>> Begin Document extract

# Grandin Road 50% Off Code



## Bruzilla (Jun 3, 2011)

Just got the Grandin Road 50% off code. It is trickortreat2015.


----------



## lilibat (Aug 10, 2015)

Nope not working. :-/


----------



## RCIAG (Jul 19, 2010)

It worked for me when I stuck something in the cart it came right up, I didn't even have to put any code in, the site did it for me. I only wish you could use a free shipping code with it too.


----------



## wickedwillingwench (Sep 16, 2011)

its' TRICKORTREAT15


----------



## Bruzilla (Jun 3, 2011)

Free shipping would be nice, but the shipping was just $24 for four skeletons so that's not bad.


----------



## Col. Fryght (Oct 23, 2012)

They only have 200 different items in inventory right now. I picked up a pair of rats and the large skeleton dog. Shipping was $17. As pointed out earlier, all caps on the code. The last two years I received my items before Halloween and I was able to sneak in an animatronic, but this year they do not seem to have as much surplus.


----------



## Ghost of Spookie (Sep 28, 2008)

Thanks for mentioning the 50% off sale. They have the code on the website when you go there too. However if I hadn't seen this post I might not have check them out to find out, so thanks to you guys I have a Scout and Shadow dog coming. $32 wasn't bad for both and shipping for me was $12.

>> End Document extract
>> Begin Source material

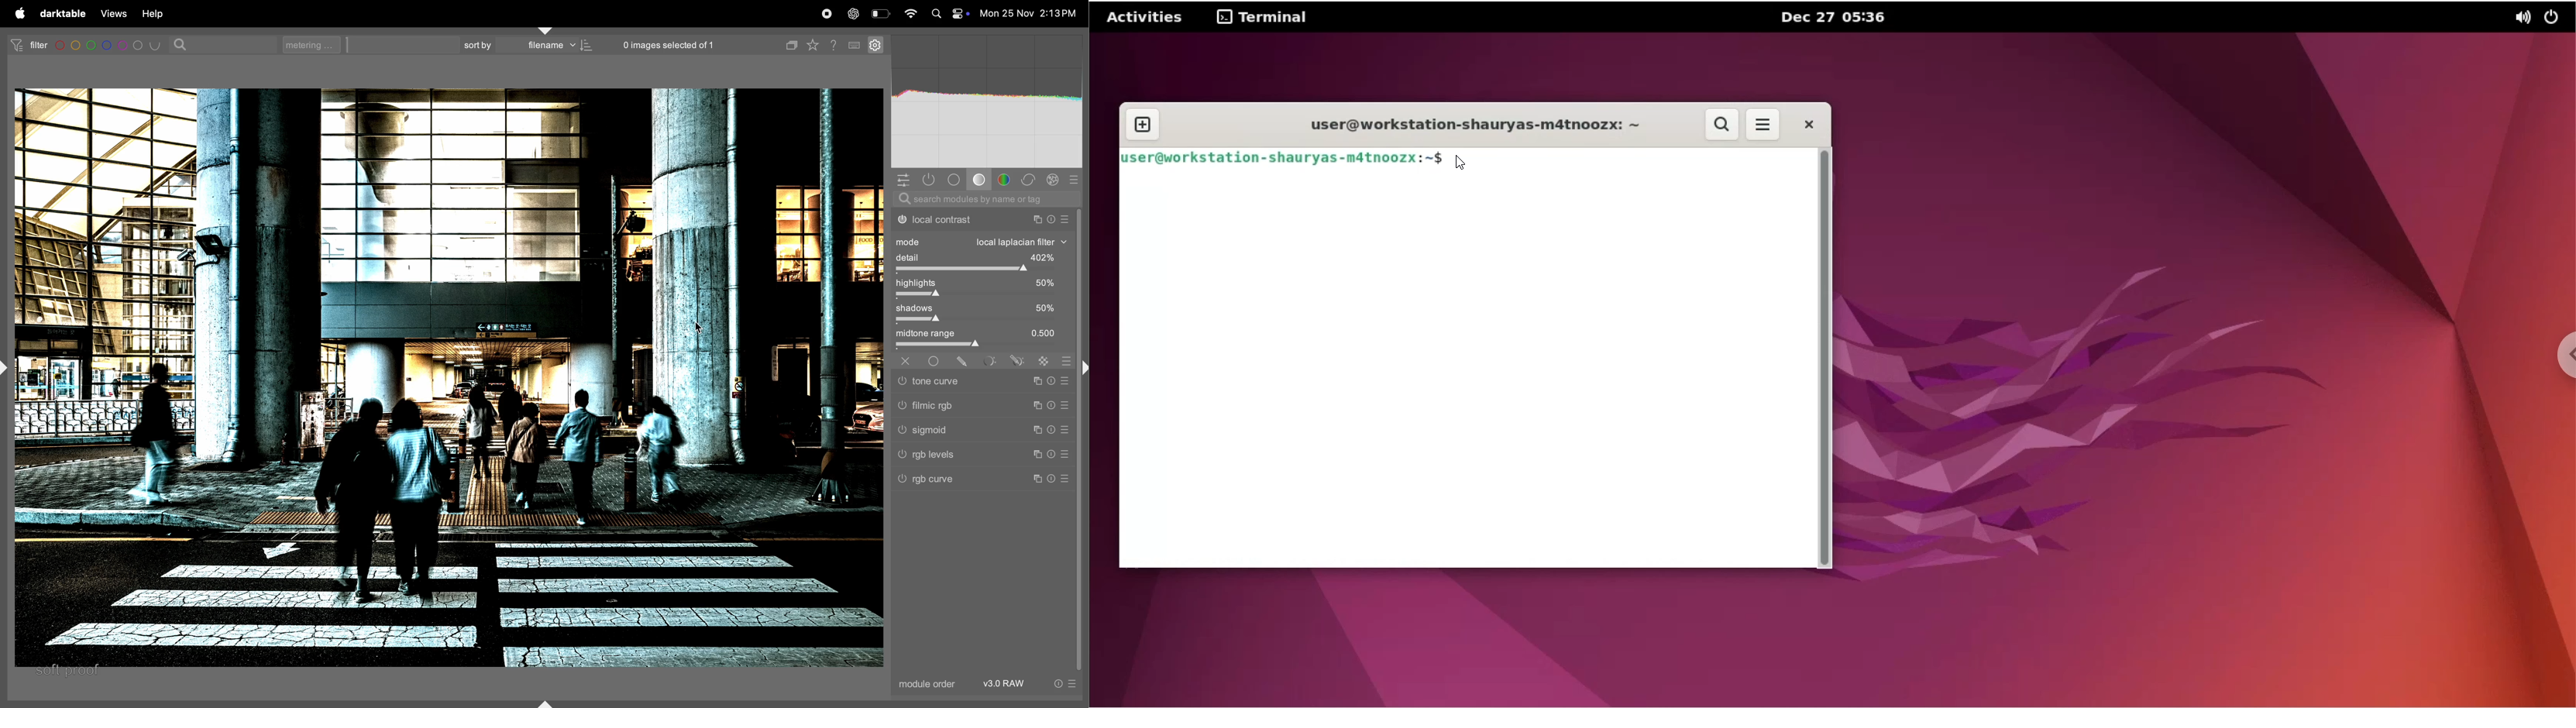 The height and width of the screenshot is (728, 2576). I want to click on parametric mask, so click(991, 361).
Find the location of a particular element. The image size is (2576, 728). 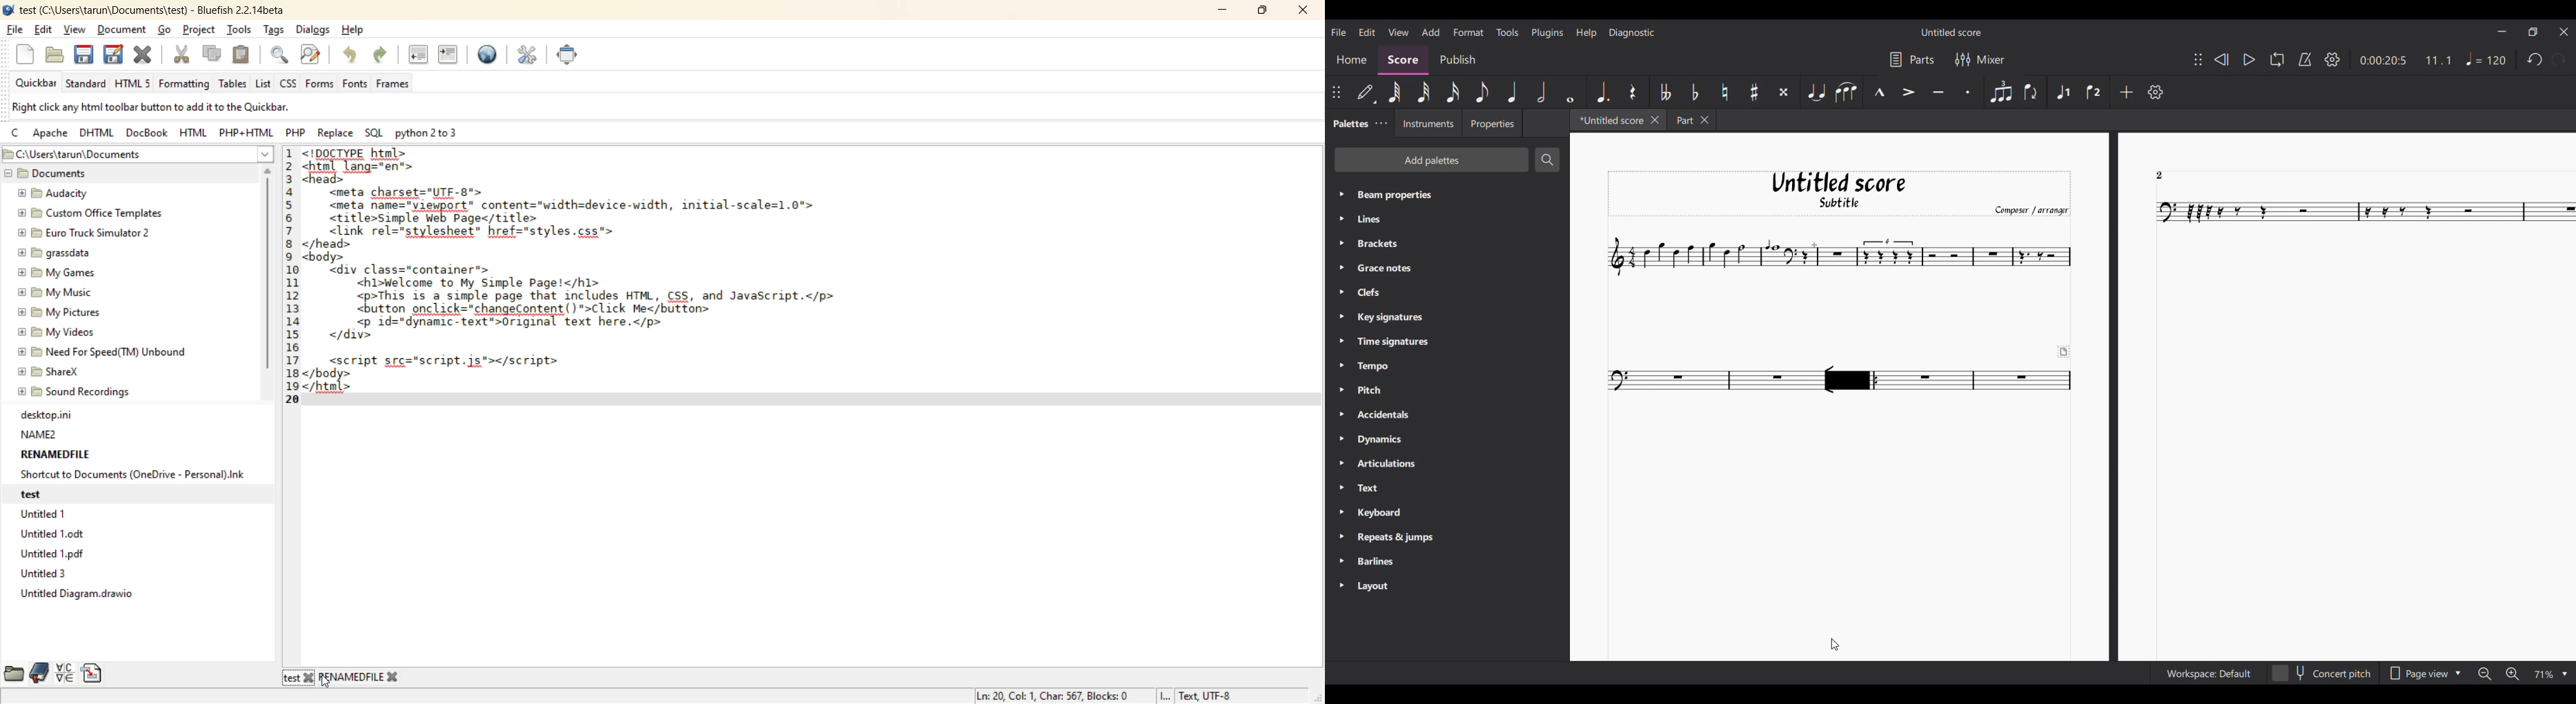

Minimize is located at coordinates (2503, 31).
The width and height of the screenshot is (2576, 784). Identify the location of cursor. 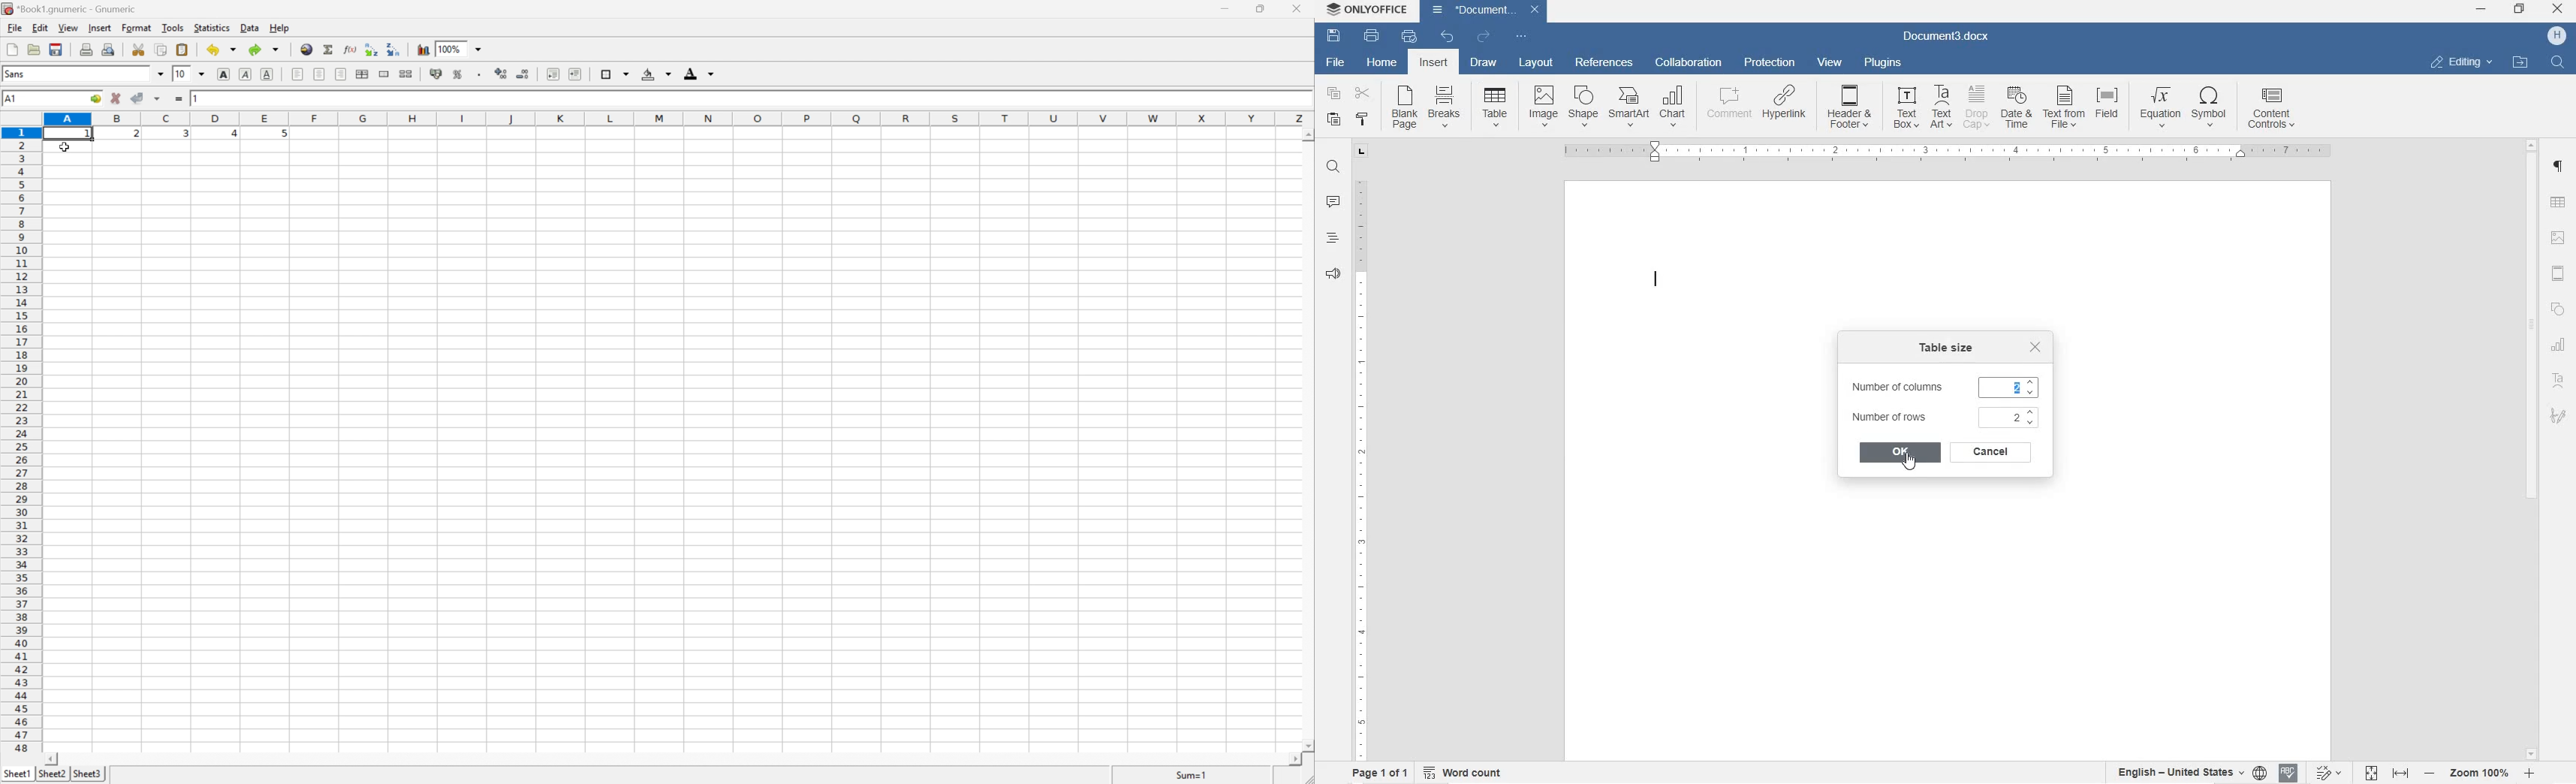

>> End Source material

### Stated problem 1
Answer these questions about the Grandin Road thread.
(a) According to Bruzilla, what was the shipping cost for four skeletons?
(b) What items did Col. Fryght pick up?
(c) What did Ghost of Spookie pay for both dogs, and what was the shipping?
### Stated problem 2
Reproduce the passage of the Grandin Road thread starting with "It worked for" and going on through "with it too.".

### Complete response 1
(a) $24
(b) A pair of rats and the large skeleton dog
(c) $32 for both dogs, with $12 shipping

### Complete response 2
It worked for me when I stuck something in the cart it came right up, I didn't even have to put any code in, the site did it for me. I only wish you could use a free shipping code with it too.